Dopo la prima tappa di Lucca approda al rinnovato, nella platea, teatro Diana di Napoli l'ultimo lavoro della compagnia di Luca De Filippo: "Sogno di una notte di mezza sbornia". Riadattamento di Eduardo di una pièce del toscano Athos Setti, "La fortuna si diverte" (1933), messo in scena con i fratelli Peppino e Titina nel 1937 (ma anche durante la guerra per tenere alto il morale delle truppe), si rivelò uno degli allestimenti più esilaranti del teatro umoristico dei De Filippo. La commedia venne scritta per la compagnia fiorentina dei Niccòli e messa in scena anche da Ettore Petrolini e Angelo Musco, quando il teatro dialettale in Italia era una realtà importante, prima dei tentativi ostracistici del fascismo. Eduardo ne trasse anche un film teatrale prodotto dalla sua San Ferdinando Film nel 1959 e girato proprio nel suo teatro napoletano.

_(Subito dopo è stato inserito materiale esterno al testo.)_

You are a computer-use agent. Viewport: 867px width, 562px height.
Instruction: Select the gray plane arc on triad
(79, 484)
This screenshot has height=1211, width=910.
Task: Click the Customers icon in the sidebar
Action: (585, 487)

La trama è incentrata sulla vicenda di Pasquale Grifone, a cui appare in sogno Dante Alighieri che gli dà i numeri di una quaterna secca da giocare al lotto, insieme però alla data della sua morte. La vincita si verifica, la famiglia di Pasquale si adatta rapidamente e spietatamente alla ricchezza senza preoccuparsi del dramma del suo capofamiglia, che attende l'ora fatidica del compimento della seconda parte della profezia. Lo danno per morto quando non lo è, non se ne accorgono, ci vuole il medico per certificarlo
Un copione corale che sembra un canovaccio, che dà la possibilità al protagonista Luca De Filippo di improvvisare riattualizzando e a lui e agli altri attori di dimostrare le proprie capacità nella parola e nel gesto, talvolta clownesco e accompagnato dalle musiche del premio Oscar Nicola Piovani. Un primo atto ridotto al minimo ma ben congegnato, un secondo dove si fa largo la comicità prorompente della farsa e dove il contrasto tra marito e moglie, tanto frequente in Eduardo, lascia il posto al cliché dei "pezzenti saliti" che funziona sempre. Ecco allora che la moglie di Pasquale, una vivacissima Carolina Rosi, da massaia si trasforma in appariscente borghese gentildonna che storpia il corretto italiano e le poltrone di casa Grifone diventano pacchianamente tigrate o leopardate. Centrali la vicinanza nella plebe di grandi gioie e grandi dolori e il gioco del lotto, che fa di questa commedia il prologo alla più fortunata "Non ti pago" del 1940, prossima messa in scena dello stesso Luca De Filippo. E poi il confine-scommessa tra vita e morte, quest'ultima resa con il suo rituale esorcizzato, il degrado della famiglia, il chiaro e l'oscuro, il grottesco tra sogno e realtà, le superstizioni e le credenze popolari dei più poveri che sognano così un futuro migliore. Alla chiusura del sipario non viene detto se la profezia si avvererà fino in fondo, in un finale aperto come quello di "L'arte della commedia".
Compagnia ben diretta da Armando Pugliese, con Paola Fulciniti e Massimo Di Matteo in grande spolvero, ma con tutti gli altri all'altezza: Nicola Di Pinto, Giovanni Allocca, Carmen Annibale, Gianni Cannavacciuolo e Giulia Pica.